Sebastian Sorsa

Personal information
- Date of birth: 25 January 1984 (age 41)
- Place of birth: Helsinki, Finland
- Height: 1.75 m (5 ft 9 in)
- Position(s): Defender, Winger

Senior career*
- Years: Team / Apps / (Gls)
- 2004–2008: FCK Salamat / 20 / (4)
- 2004–2008: HJK / 85 / (5)
- 2008: Leeds United / 0 / (0)
- 2008: Hamilton Academical / 2 / (0)
- 2009–2016: HJK / 185 / (16)
- 2017: KuPS / 25 / (1)
- Total:  / 317 / (26)

International career
- 2005: Finland Under-21 / 1 / (0)
- 2007: Finland B / 3 / (1)
- 2010–14: Finland / 6 / (0)

= Sebastian Sorsa =

Finnish footballer (born 1984)

Sebastian "Seba" Sorsa (born 25 January 1984) is a Finnish former footballer.

== Career ==

Sorsa made his debut for HJK on 20 May 2004, coming on as a 65th-minute substitute for Ridvan Zeneli in a 0–0 draw against FC Haka. He scored his first goal for the club later that year in a 4–1 victory over Tampere United Sorsa won his first major trophy with HJK in 2006, assisting Farid Ghazi's 63rd-minute goal in a 1–0 win over KPV in the Finnish Cup final.

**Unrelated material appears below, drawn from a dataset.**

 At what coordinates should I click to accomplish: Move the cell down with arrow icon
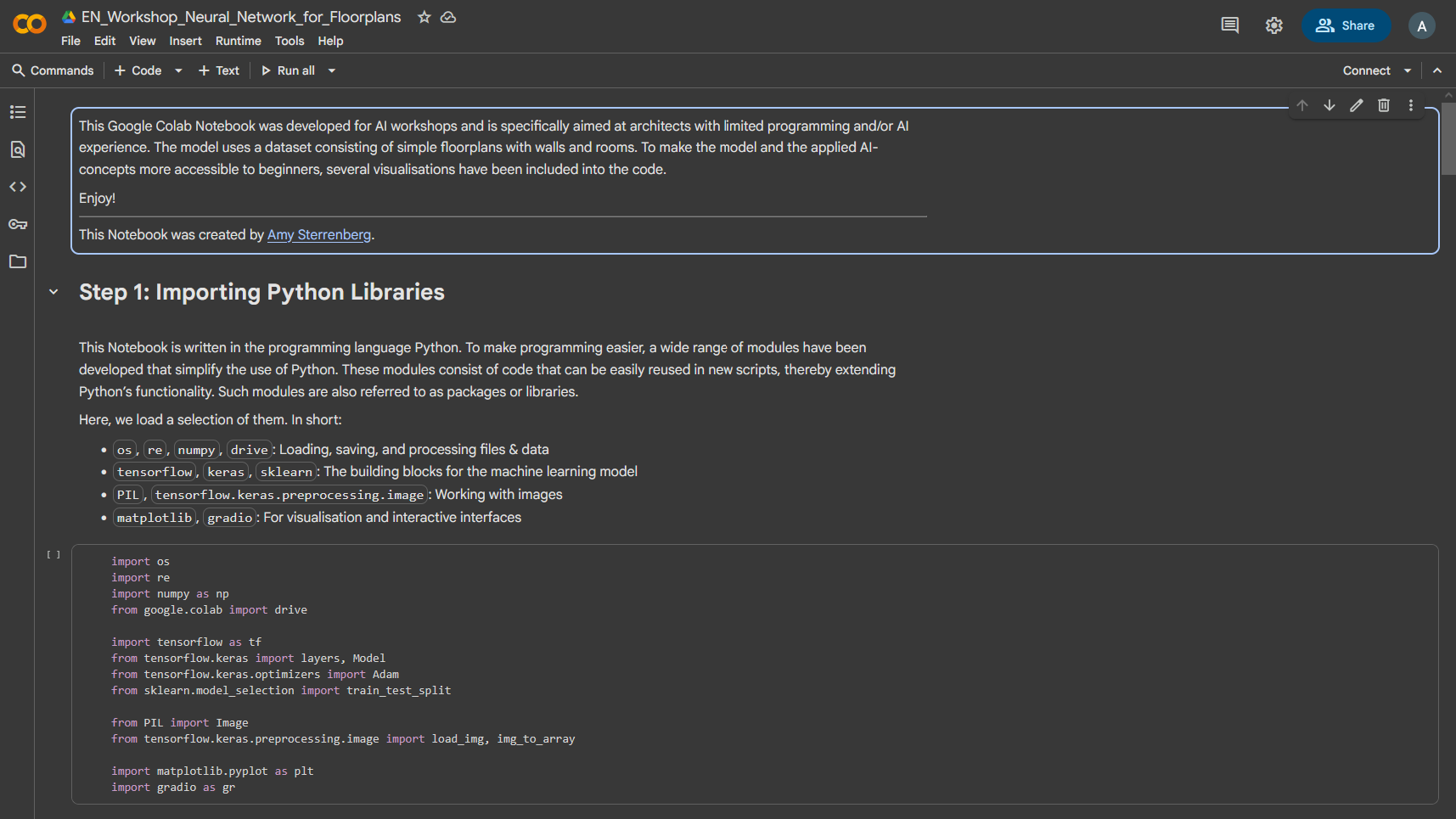coord(1330,105)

After a successful winter trial, Sorsa signed for Leeds United, joining on an 18-month contract in a Bosman transfer from Finnish side HJK Helsinki on 2 January 2008.

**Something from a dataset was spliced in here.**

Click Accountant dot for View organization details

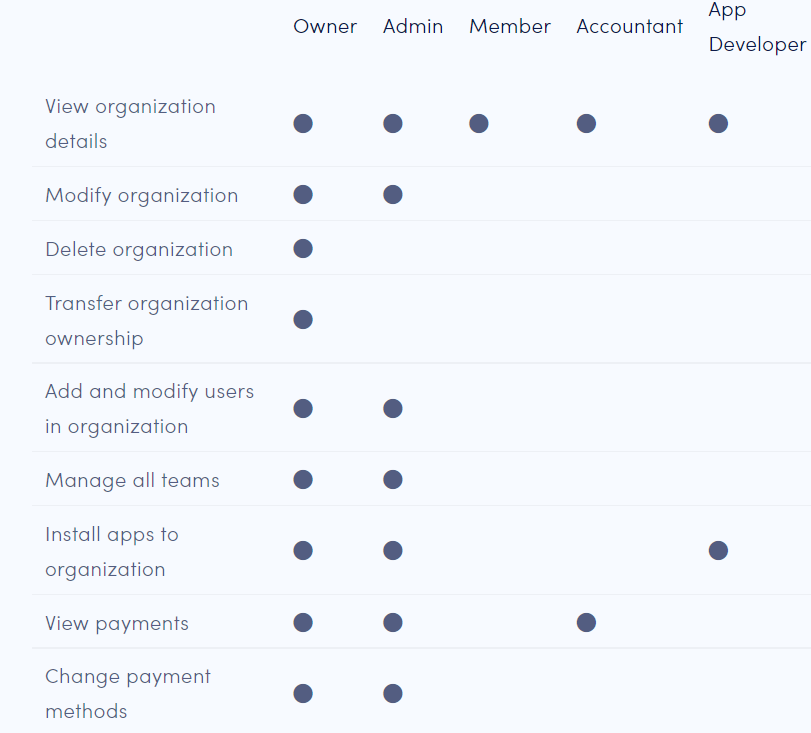tap(586, 124)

Sorsa failed to break into the Leeds first team, however, and he signed for newly promoted Scottish Premier League side Hamilton Academical in August 2008. He was released by Accies in January 2009. Sorsa joined Helsinki on 25 January 2009 on a free transfer.

Following his return to HJK from Hamilton Academical, Sorsa was part of the squad that won six consecutive Veikkausliiga titles between 2009 and 2014. During that span, he made 140 league appearances, contributing 15 goals and 30 assists. His most productive individual season came in 2009, when he recorded 6 goals and 12 assists in 25 league matches. In 2014, Sorsa featured in European competition as HJK reached the group stage of the 2014–15 UEFA Europa League after defeating Rapid Vienna 5–4 on aggregate in the play-off round. HJK finished third in Group B, with Sorsa playing the full 90 minutes in all six matches and serving as captain in three of them.

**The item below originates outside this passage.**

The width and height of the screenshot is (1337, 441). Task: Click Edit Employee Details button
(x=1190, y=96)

Sorsa made his final appearance for HJK on 23 October 2016 in a 0–0 draw against SJK. He concluded his HJK career with six Veikkausliiga titles, three Finnish Cups, and one Finnish League Cup. In total, he made 360 appearances for the club across all competitions, scoring 26 goals and providing 40 assists.

He used to be the captain of HJK.

On 11 November 2016 Sorsa signed with KuPS a two-year contract to cover seasons 2017 and 2018, however after the season 2017, he decided to finish his professional career.

After his retirement, Sorsa has also worked in a media staff of HJK Helsinki. In 2022, he was inducted to the HJK Hall of Fame.

==Honours==
Individual
- Veikkausliiga Top assist provider: 2009

== International ==
Sorsa is a former Finnish under-21 international.

Sorsa debuted for the Finnish senior national team on January 18 2010, coming on as a 60th minute substitute for Jonatan Johansson in a 2-0 loss against South Korea. He earned 6 caps for Finland.